WHAT THIS TASK INVOLVES: Begin at the line that has "The height and", stop after the line that has "Task: Open chart Properties... from menu", and print exactly those lines from the records below, without any pictures.

TASK INPUT:
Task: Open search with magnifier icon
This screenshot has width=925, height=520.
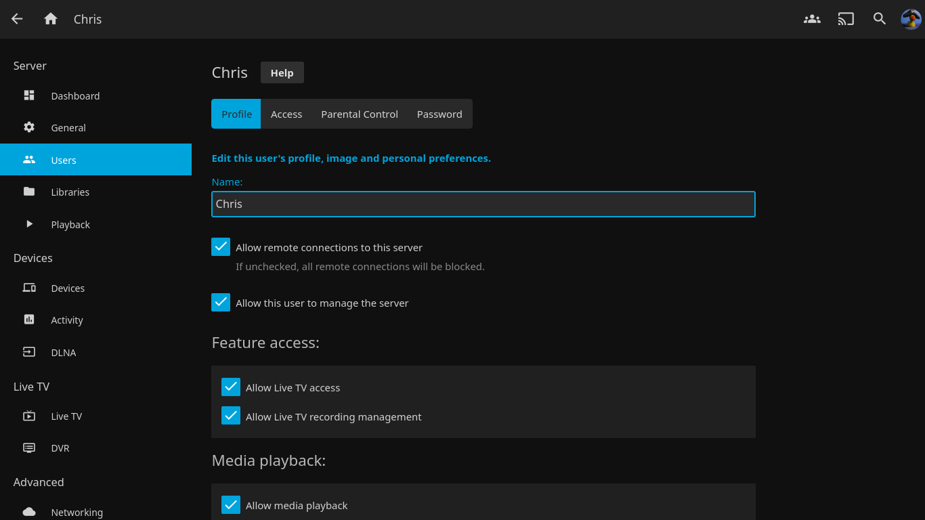Action: 880,19
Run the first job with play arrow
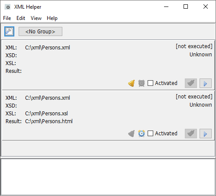 tap(206, 83)
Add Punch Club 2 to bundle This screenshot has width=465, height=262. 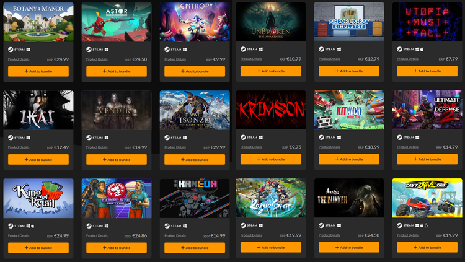click(x=117, y=248)
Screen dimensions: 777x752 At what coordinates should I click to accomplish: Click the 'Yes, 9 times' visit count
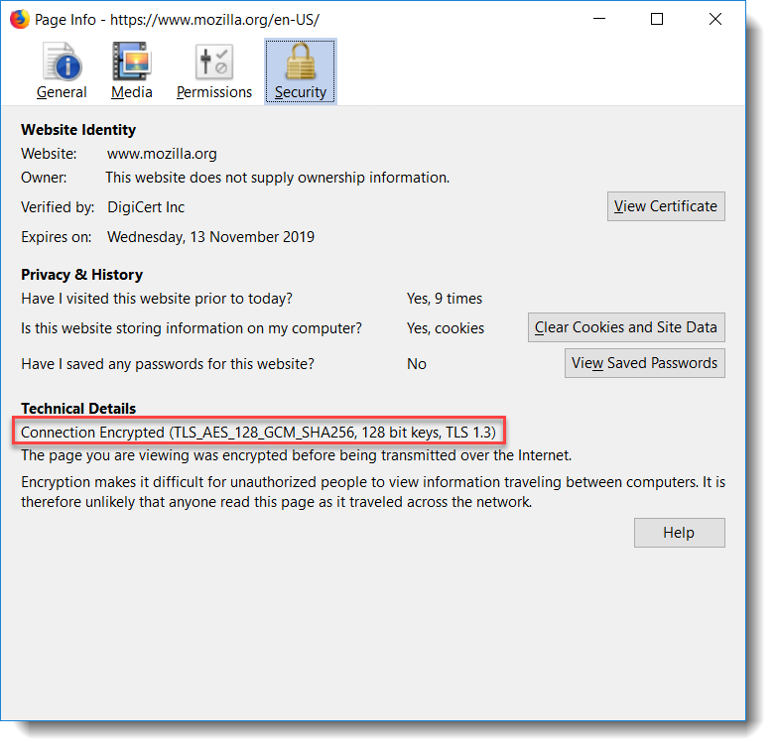(x=444, y=299)
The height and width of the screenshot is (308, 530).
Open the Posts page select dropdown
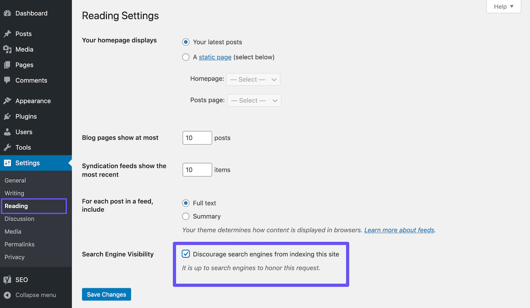[254, 100]
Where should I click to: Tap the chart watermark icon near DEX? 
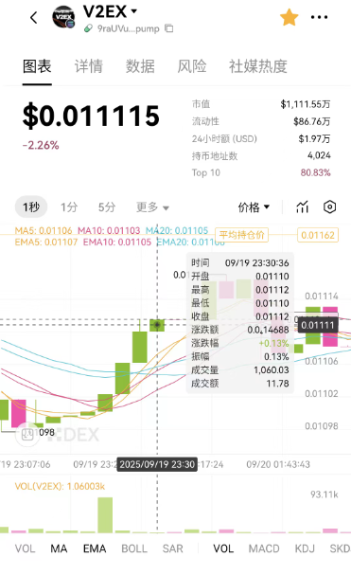[x=27, y=434]
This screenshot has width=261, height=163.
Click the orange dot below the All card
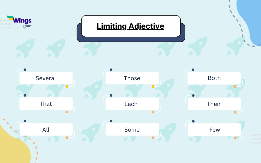67,138
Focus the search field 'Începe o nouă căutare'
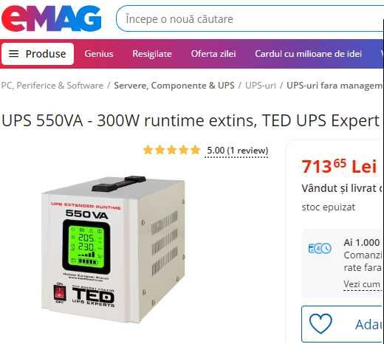The image size is (384, 344). coord(250,19)
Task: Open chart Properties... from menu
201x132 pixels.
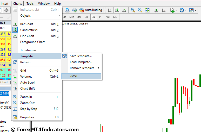Action: 28,117
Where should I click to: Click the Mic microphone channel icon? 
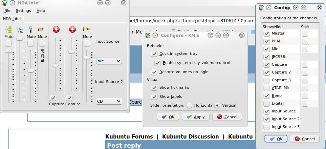[x=31, y=30]
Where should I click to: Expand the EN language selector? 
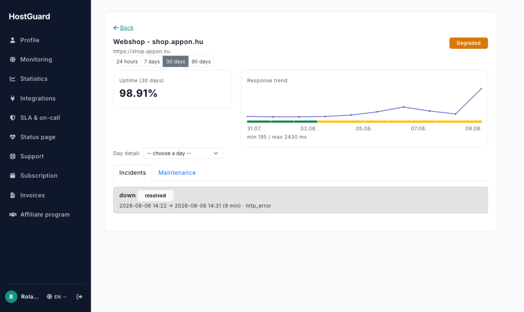click(x=57, y=297)
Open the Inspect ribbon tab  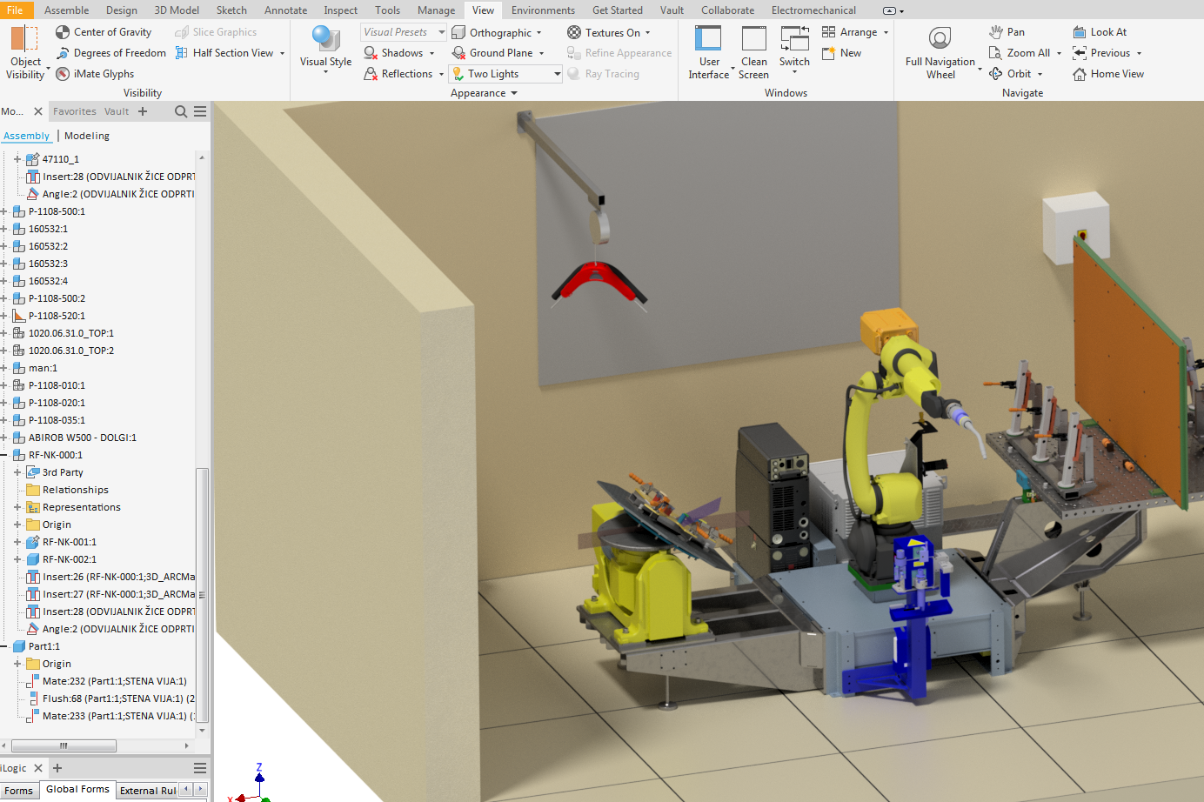(x=340, y=10)

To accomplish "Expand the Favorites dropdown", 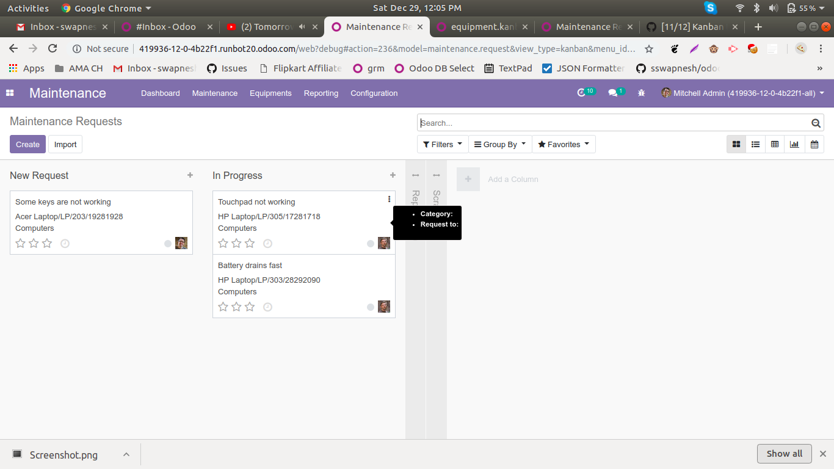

REPLY TO THE EXERCISE:
The height and width of the screenshot is (308, 530).
Open the Posts page select dropdown
[254, 100]
Where should I click to: Tap the chart watermark icon near DEX? 
[x=27, y=434]
This screenshot has width=261, height=163.
Click the orange dot below the All card
67,138
Focus the search field 'Începe o nouă căutare'
The image size is (384, 344). coord(250,19)
Task: Open chart Properties... from menu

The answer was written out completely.